Saved entries
[start]

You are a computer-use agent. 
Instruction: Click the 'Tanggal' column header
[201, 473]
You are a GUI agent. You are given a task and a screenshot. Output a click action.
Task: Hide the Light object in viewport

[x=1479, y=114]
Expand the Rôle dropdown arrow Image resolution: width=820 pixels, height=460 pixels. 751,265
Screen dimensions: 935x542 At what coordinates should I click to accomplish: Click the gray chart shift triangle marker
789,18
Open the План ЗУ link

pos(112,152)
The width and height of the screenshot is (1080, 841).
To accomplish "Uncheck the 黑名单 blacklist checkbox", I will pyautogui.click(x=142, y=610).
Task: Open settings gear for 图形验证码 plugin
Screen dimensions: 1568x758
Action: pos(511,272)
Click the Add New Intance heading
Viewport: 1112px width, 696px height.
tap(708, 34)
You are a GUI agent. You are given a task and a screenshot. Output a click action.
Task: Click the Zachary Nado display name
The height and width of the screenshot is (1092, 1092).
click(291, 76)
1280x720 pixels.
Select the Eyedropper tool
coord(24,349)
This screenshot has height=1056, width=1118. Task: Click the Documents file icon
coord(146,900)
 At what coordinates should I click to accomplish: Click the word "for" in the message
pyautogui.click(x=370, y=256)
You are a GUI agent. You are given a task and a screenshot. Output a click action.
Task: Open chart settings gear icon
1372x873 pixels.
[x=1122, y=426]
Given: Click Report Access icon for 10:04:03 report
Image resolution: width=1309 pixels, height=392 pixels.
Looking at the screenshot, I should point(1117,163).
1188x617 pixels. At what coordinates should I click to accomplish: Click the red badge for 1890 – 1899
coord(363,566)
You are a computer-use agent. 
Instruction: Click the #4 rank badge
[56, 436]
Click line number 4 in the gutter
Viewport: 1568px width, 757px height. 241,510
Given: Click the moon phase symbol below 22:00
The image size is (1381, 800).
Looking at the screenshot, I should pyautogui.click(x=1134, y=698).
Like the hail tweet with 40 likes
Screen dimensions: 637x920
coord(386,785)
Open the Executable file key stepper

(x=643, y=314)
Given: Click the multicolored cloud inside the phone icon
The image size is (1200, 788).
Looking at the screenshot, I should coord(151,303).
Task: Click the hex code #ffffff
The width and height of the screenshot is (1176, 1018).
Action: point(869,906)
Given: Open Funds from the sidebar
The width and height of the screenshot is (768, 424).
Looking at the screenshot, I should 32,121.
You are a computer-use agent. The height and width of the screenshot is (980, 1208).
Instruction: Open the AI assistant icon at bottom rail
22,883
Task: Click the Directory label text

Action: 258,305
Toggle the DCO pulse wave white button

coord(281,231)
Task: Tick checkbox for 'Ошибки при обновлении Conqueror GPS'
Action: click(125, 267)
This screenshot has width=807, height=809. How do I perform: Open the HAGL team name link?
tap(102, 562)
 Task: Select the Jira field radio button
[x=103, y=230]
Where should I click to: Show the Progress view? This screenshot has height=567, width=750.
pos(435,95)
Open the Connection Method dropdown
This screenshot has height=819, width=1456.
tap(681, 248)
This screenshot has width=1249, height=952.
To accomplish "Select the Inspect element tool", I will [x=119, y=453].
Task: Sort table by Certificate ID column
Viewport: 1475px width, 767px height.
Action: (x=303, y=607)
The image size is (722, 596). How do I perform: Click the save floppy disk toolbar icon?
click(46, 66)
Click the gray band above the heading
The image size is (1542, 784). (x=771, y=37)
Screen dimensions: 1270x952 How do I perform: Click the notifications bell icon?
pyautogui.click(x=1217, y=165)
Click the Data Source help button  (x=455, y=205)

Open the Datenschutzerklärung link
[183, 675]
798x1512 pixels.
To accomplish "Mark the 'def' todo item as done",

[end]

## EXERCISE INSTRUCTIONS
Locate each line in the data above that contains the string "dimensions" and copy that line out in full. The match is case-sensitive.

## SOLUTION FOR THIS EXERCISE
Screen dimensions: 935x542 At what coordinates should I click to accomplish: Click the gray chart shift triangle marker
Screen dimensions: 1568x758
Screen dimensions: 637x920
Screen dimensions: 1270x952 How do I perform: Click the notifications bell icon?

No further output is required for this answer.